Dopo la Seconda guerra mondiale, nel corso della quale il paese rimase neutrale, la Turchia
entrò nella fase del multipartitismo. In precedenza il potere era detenuto dal “Partito
repubblicano del popolo” di Ataturk, che morì nel 1938 a 57 anni. Negli anni Cinquanta
arrivarono l’entrata nella Nato e la richiesta di accesso nella neonata Comunità Economica
Europea, ma iniziò un periodo di instabilità politica, con conseguenze negative anche sullo
sviluppo economico del paese.
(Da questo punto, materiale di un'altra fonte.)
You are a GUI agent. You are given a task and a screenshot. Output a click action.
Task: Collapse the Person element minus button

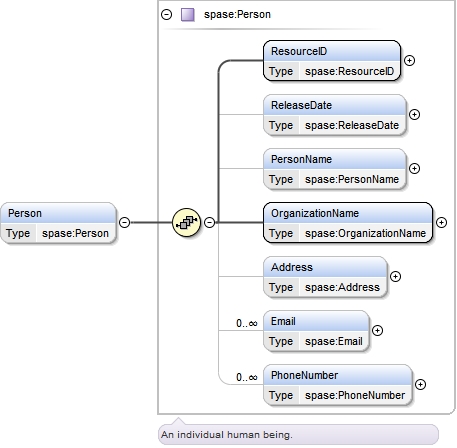click(x=125, y=222)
Tra il 1960 e la fine del secolo l’esercito, custode dei valori
kemalisti e dotato di grande potere, intervenne nella vita politica del paese con tre colpi di stato
“e mezzo” (quello che portò alla caduta del governo Erbakan nel 1997, con una perentoria
richiesta di dimissioni, fu definito un “golpe postmoderno”) (Hamit Bozarslan., 2006, La Turchia
contemporanea, Bologna, Il Mulino).
Nel 1974 l’esercito turco invase il nord di Cipro, portando alla divisione dell’isola in una parte
turca – ancora oggi non riconosciuta dalla comunità internazionale – e in una greca. Nella
seconda metà degli anni Settanta, il paese fu lacerato dalle violenze tra movimenti di estrema
destra e rivoluzionari di sinistra.
Nel 1999, l’Unione Europea concesse al paese lo status di candidato ufficiale. Sotto il governo
islamico moderato di Recep Tayyip Erdogan, nel 2005 la Turchia ha iniziato i negoziati per
l’accesso nell'Unione Europea.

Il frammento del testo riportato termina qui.